Once upon a time, we had a handle on tuberculosis. We had good drugs to fight the disease, we knew how to use them, and when we used them right, the disease was cured. Not only did people stop dying of TB, we were maybe going to be able to stamp the disease out entirely. Good stuff.
In the 80s, it turned out that we were probably never going to be able to get rid of TB, because we screwed up. To treat the disease properly, you have to keep treating it even after you feel like you’re all better. This means that if, say, most of the TB treatment centers in New York City close down because it’s a solved problem, the couple of hundred people who still get TB have to trek across two boroughs to get to the sole remaining center and they have to keep on doing this every week even after they feel like they’re not sick any more.
No big deal if you can take time off work or you have a car. Kind of a big deal if you’re living paycheck to paycheck and it takes two hours to negotiate public transit.
Thus, we wound up with a lot of people who were half-treating their tuberculosis. They killed off most of the TB bacteria. But not all; the ones that were left were the ones that were resistant to the usual run of TB drugs. End result was a nice breeding population of TB bacteria that couldn’t be treated as easily. Cases in New York City started to increase, dramatically.
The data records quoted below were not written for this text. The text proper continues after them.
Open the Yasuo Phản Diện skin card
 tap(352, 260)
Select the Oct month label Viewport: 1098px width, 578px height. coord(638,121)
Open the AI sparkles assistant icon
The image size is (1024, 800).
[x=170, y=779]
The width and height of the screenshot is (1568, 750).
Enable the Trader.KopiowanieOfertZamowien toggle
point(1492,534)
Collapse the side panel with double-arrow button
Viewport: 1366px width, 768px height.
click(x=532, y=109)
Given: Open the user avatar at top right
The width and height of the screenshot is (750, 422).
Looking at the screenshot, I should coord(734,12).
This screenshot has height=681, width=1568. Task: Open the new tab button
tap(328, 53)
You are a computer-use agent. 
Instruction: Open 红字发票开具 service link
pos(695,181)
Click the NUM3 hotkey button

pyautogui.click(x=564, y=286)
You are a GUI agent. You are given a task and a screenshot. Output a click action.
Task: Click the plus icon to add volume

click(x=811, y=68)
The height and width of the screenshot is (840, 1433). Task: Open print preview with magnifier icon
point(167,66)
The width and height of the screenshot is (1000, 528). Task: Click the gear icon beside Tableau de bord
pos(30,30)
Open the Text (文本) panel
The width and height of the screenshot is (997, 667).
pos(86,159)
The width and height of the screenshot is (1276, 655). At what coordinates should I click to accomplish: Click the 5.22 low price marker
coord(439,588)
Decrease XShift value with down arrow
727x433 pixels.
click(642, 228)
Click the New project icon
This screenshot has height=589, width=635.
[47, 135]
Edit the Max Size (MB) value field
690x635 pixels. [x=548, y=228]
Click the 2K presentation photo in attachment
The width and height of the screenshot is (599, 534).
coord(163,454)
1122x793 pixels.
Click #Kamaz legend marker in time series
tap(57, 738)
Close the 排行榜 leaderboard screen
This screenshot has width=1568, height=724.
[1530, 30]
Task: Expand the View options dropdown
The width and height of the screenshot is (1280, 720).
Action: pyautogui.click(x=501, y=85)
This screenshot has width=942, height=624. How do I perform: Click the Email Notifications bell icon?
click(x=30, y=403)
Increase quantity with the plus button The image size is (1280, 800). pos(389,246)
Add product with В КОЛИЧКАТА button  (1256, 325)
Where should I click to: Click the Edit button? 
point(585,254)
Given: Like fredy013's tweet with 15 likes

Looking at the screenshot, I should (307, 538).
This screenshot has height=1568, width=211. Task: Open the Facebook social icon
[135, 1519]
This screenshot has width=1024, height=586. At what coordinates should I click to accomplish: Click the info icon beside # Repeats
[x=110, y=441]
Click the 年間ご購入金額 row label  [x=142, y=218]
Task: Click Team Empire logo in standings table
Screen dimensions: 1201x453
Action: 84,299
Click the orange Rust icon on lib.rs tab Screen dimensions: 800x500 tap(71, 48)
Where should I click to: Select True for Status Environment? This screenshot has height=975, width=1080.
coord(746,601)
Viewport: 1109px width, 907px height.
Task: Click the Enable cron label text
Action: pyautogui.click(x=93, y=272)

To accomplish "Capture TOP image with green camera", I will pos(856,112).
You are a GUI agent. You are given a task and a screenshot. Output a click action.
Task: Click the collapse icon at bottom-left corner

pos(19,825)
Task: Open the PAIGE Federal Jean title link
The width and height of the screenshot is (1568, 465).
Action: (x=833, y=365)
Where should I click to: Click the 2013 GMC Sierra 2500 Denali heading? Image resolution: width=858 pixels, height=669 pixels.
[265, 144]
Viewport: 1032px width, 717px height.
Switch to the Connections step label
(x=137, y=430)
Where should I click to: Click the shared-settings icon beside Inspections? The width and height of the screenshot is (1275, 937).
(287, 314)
Side note: there were other factors. HIV in particular didn’t help, because it messes up immune systems and makes it easier for those infected to catch TB. But the half-treatment problem was the biggie.
Fast-forward to today. Tuberculosis is an epidemic. Not one you hear a lot about, but the WHO is tracking it. It’s not the end of the world; it is a serious problem.
So back to health care. It turns out that infectious diseases do not respect citizenship. If an illegal immigrant has an infectious disease, a citizen can catch it. Denying health care to illegal immigrants doesn’t just affect the person who’s not getting health care; it affects you.
We’re not just talking about TB, either. Consider swine flu. Is there any way in which it is not in our best interests to get as many people as possible vaccinated?
And we’re not talking “oh, those filthy immigrants.” It’s not about a given segment of the population being more disease-ridden. That’s eliminationist rhetoric. If it’s a good idea to treat infectious diseases in citizens, then it’s a good idea to treat ’em in non-citizens within US borders. The ratio of people in each population with infectious diseases doesn’t need to differ for that to be true.
I.e., an illegal immigrant is not at greater risk of transmitting an infection. She’s at the same risk as a citizen with the same disease, and since we think it’s a public good to treat a citizen at that risk, it’s also a public good to treat someone who’s here illegally. This should be pretty obvious.
Health care isn’t just something we do for the benefit of the person who’s sick. We do it for society’s benefit. If you want to deny health care to illegal immigrants across the board, I gotta wonder why you want to increase my risk of illness.